Esquecidos não são os que se esquecem das coisas, mas os que
não são lembrados. A memória tem dessas coisas, lembra quem quer lembrar sem
razões para isso evocar.
Chamar-lhe-ia um acto de egoísmo se não fosse saber
que é apenas um acto do cérebro que, de forma voluntária ou involuntária
resolveu simplesmente, esquecer!
Esquece o passado, que apaga o presente e que nos rouba os
planos para o futuro. E no entanto cruzamo-nos uns com os outros, até sabemos
cada nome sem conhecer o conteúdo desse nome.
Talvez algo nos leve a pensar que são apenas letras roubadas ao alfabeto, mas não, são muito mais que isso, são um caminho que fizemos juntos, e depois ainda
dizem que não tenho sentido de orientação, os outros têm esse gps interior que
os leva a todo o lado, a grande questão é querer, é lembrar do que nos foi
comum.
Talvez seja culpa de quem foi esquecido por nunca se fazer
lembrado, por já não oferecer risos, por não partilhar emoções, eramos tão
somente a voz calada, obediente e boa ouvinte e o quase silêncio só de vez em
quando interrompido – Olhe, tem um comprimido para a gripe? E eu tinha ou ia
rapidamente comprá-lo.
Alguma vez me perguntou se eu estava bem? Não me recordo,
não por me ter esquecido, mas apenas por ter sido mais uma vez esquecida.
Tanto esquecimento assim junto, faz-me duvidar de tudo e já
me pergunto se o que aconteceu terá mesmo acontecido.
Será que fui eu que lhe
pedi um comprimido para a gripe, será que foi ele quem foi rapidamente à
farmácia comprá-lo?
Não claro que não, aconteceu tal como me lembro.
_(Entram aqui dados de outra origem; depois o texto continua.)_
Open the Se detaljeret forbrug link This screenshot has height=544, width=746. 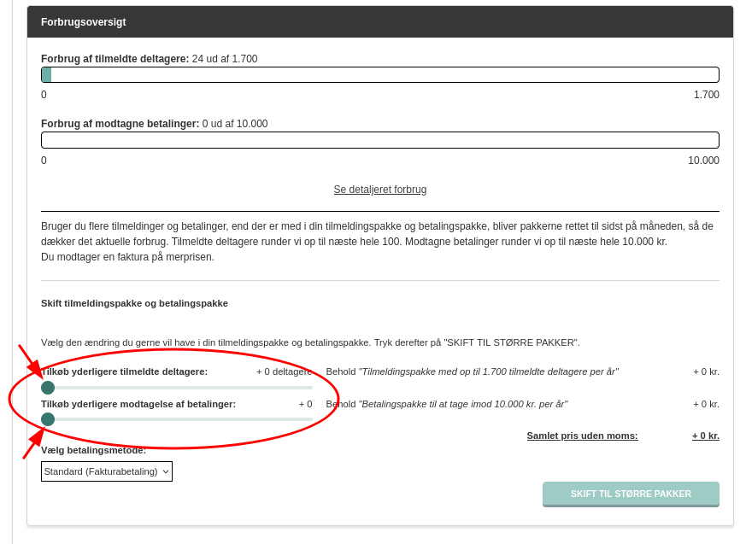(379, 190)
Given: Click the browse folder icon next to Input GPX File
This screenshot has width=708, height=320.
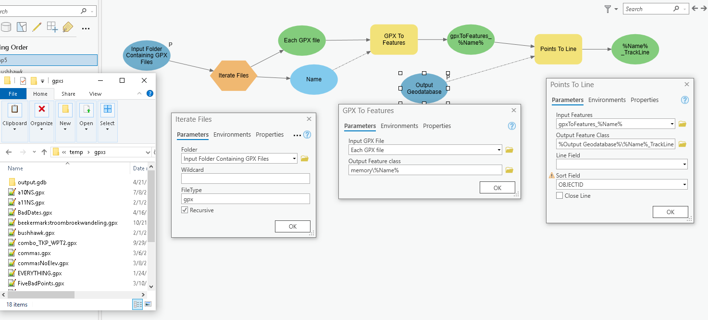Looking at the screenshot, I should click(x=509, y=150).
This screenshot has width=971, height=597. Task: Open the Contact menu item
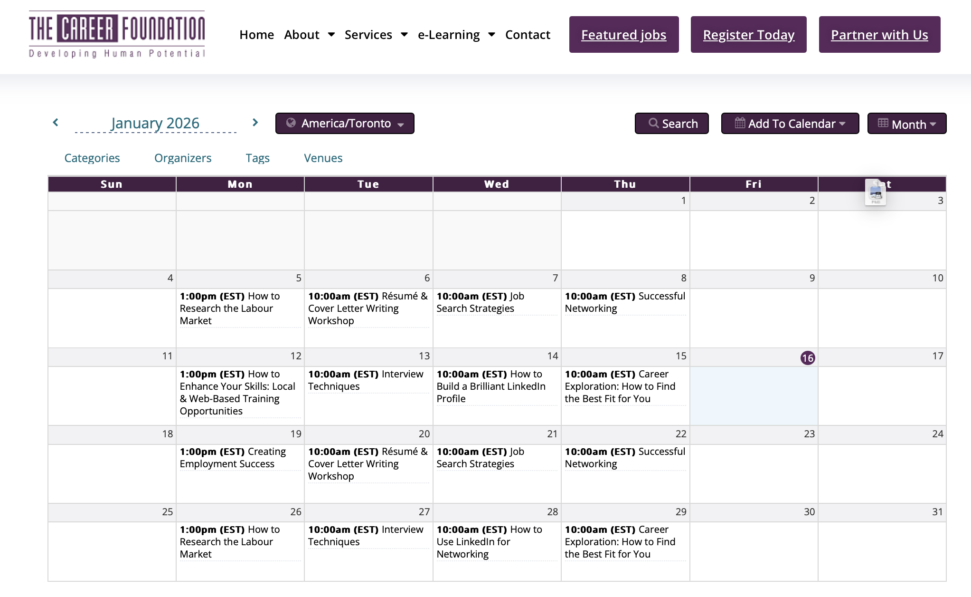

Tal como me
ficou na memória, com amizade, algo que se vai diluindo, porque também o
cérebro, esse guardião das lembranças boas e más, precisa de espaço para
guardar novas e apagar as antigas, as sem valor.
Cresce-me alguma tristeza, que só não me entristece mais,
porque sei que algures pelo caminho, também essa tristeza vou esquecer.